- The paper introduces an integrated framework that uses a MILP formulation for initial task allocation to optimize makespan and task quality.
- It details a dynamic online reallocation mechanism that adjusts allocations in real-time based on performance metrics and human preferences.
- Experimental results validate the approach, demonstrating improved efficiency and adaptability in human-multi-robot collaborative environments.
A Task Allocation Framework for Human Multi-Robot Collaborative Settings
Introduction
The paper introduces a task allocation framework designed for settings involving human and multi-robot collaboration. It addresses the complex task of distributing responsibilities between humans and autonomous robots in environments where these agents must work together to enhance productivity and efficiency. The proposed framework integrates optimal offline allocation strategies with dynamic online reallocation capabilities to adapt to evolving task parameters and human preferences.
Framework Components
Offline Task Allocation
The solution divides tasks into clusters based on similarity, where each task is characterized by its spatial location, execution time, switching costs, quality indices, and workload estimates. It introduces a Mixed Integer Linear Programming (MILP) formulation that optimizes the allocation of tasks to agents by minimizing the makespan and workload while maximizing task quality. The approach considers supervision responsibilities for human operators, ensuring that if a task allocation does not meet quality requirements, human supervision can provide the necessary adjustments.
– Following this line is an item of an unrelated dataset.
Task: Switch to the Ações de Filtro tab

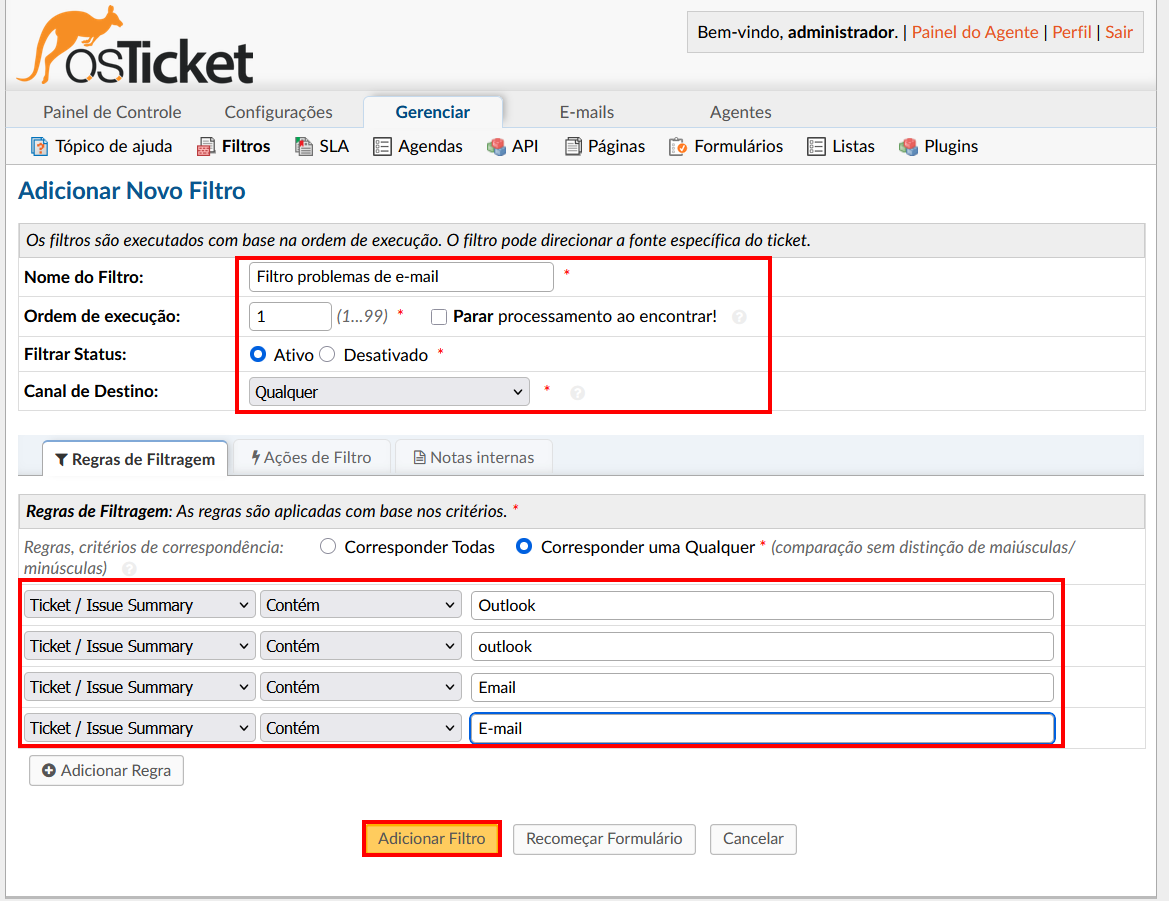Action: click(312, 457)
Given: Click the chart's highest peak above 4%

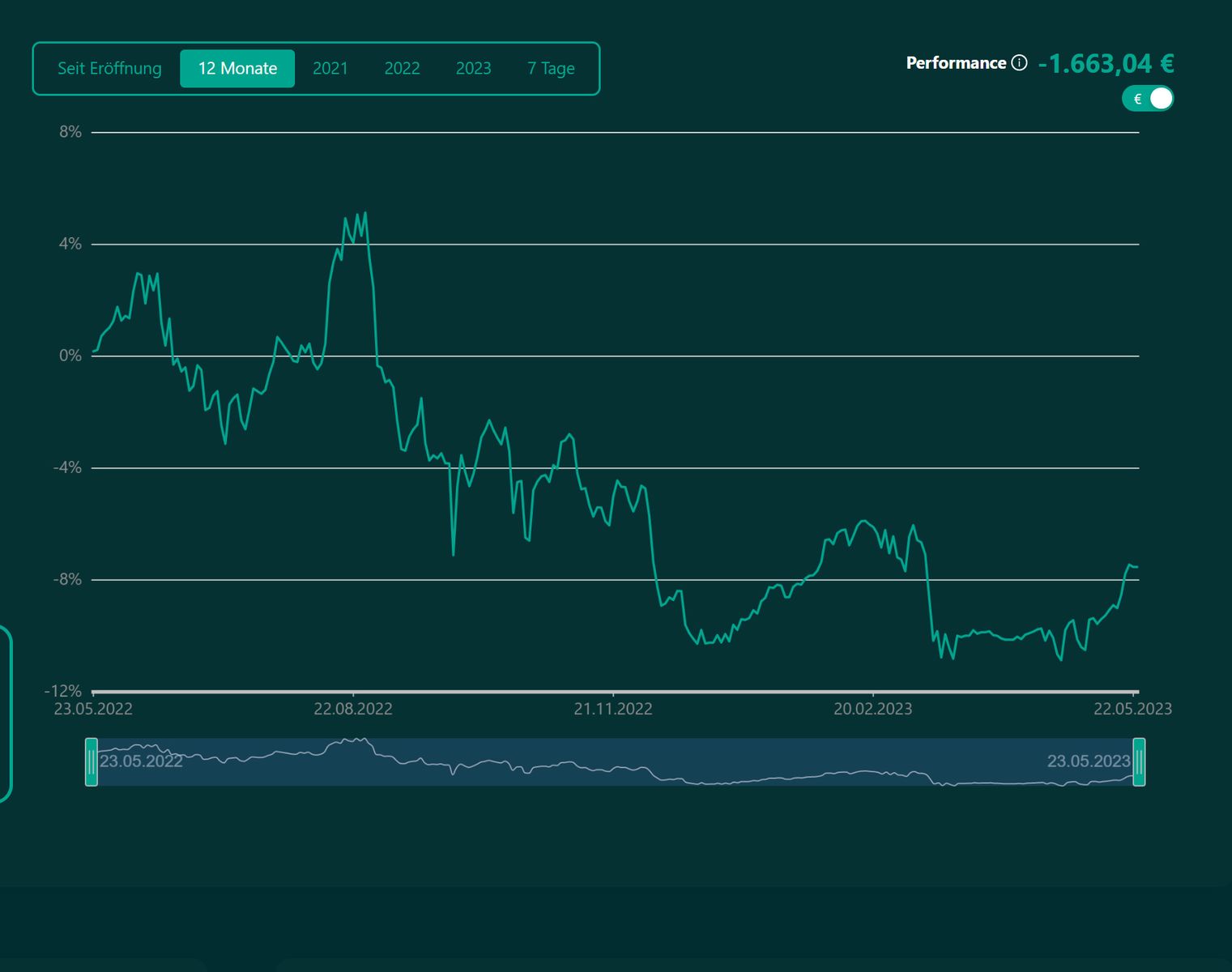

Online Reallocation Strategy
In scenarios where task demands or agent capabilities change, the paper proposes an online reallocation mechanism to maintain optimal performance. Monitoring systems track performance metrics and human preferences, enabling re-planning when deviations from the initial plan occur or when human agents express new task preferences. This adaptive framework is critical for maintaining operational efficiency and human satisfaction in dynamic environments.
Experimental Setup and Results
Validation with Robotic Manipulators
The experimental setup includes two robotic manipulators (Kinova Jaco2) and a human operator tasked with arranging grape bunches and paper cloths into a box. The tasks are organized into clusters that reflect varying requirements for precision and dexterity. A Graphical User Interface (GUI) assists the human operator, providing real-time feedback on task assignments and allowing for preference updates.
Numerical and Experimental Analysis
The framework's efficacy is demonstrated through a validation campaign, comparing scenarios with and without switching cost optimization. The results consistently show improvements in the makespan when switching costs are considered. The experiments reveal the adaptability of the system to human preferences, including scenarios where reallocation is necessary due to dynamic updates in task assignments.
Conclusion
The proposed task allocation framework successfully integrates offline planning with dynamic online adjustments to manage human-robot collaborations effectively. By leveraging MILP for initial planning and incorporating real-time monitoring for adaptability, the framework addresses both efficiency and flexibility. Future directions might include incorporating proactive behaviors through predictive human activity models to further enhance collaboration in mixed human-robot teams.